Monday, October 29, 2007
Rowan Goes Owling!
Rowan, age 3, with her first banded Saw-whet Owl. Proud father Steve Huy says she asked lots of questions during the banding and listened intently to all the answers. "She named this one 'Baby Daisy Owl' but there were no tears when it was time to let her go. " Excellent on all counts.
Steve says that the population of Northern Saw-whet owls should be up this year thanks to last year's excellent mast crop in Canada. Owl experts are able to predict these kinds of thing now thanks to dedicated owl trappers, banders, and data-gathers such as Steve and the other folks over at Project Owlnet, who track owl population numbers, as well as their age and sex.
Saw-whet owls are the smallest owls on the East Coast of the U.S., and are about the the size of a robin and weigh just 3 ounces. These little predators migrate down from Canada at about this time every year. Many of them winter over on the Eastern Shore of Maryland where they jungle up during the day in thick evergreen foliage, often surprisingly close to the ground. Their evenings, of course, are spent feeding on white-footed deer mice, voles and shews.

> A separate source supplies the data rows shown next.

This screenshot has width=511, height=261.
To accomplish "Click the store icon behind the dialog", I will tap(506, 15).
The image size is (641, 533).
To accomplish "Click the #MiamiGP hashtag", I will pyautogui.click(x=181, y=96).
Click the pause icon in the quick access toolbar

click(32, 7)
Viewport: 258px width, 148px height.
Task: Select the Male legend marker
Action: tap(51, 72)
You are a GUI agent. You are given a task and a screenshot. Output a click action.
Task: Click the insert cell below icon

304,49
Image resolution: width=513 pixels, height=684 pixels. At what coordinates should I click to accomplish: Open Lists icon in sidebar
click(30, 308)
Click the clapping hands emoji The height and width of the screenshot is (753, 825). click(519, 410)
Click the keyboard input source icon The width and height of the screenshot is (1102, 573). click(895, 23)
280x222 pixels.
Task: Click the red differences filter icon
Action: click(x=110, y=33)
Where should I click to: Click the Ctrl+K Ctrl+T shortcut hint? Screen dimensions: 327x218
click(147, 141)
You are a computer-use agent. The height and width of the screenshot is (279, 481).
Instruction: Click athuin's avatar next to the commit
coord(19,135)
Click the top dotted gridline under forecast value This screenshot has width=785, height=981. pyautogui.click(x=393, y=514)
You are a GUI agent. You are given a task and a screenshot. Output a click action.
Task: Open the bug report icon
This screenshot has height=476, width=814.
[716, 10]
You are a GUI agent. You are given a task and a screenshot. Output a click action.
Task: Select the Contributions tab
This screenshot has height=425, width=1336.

The Saw-whet name comes from the fact that their call is supposed to sound like a saw blade being sharpened. To more modern ears, it sounds a bit like a delivery truck's backing-up beeper. Trapping is done with mist nets and electronic callers.
Other owls to be found in this area include the barn owl, eastern screech owl, great horned owl, barred owl, long-eared owl, short eared owl.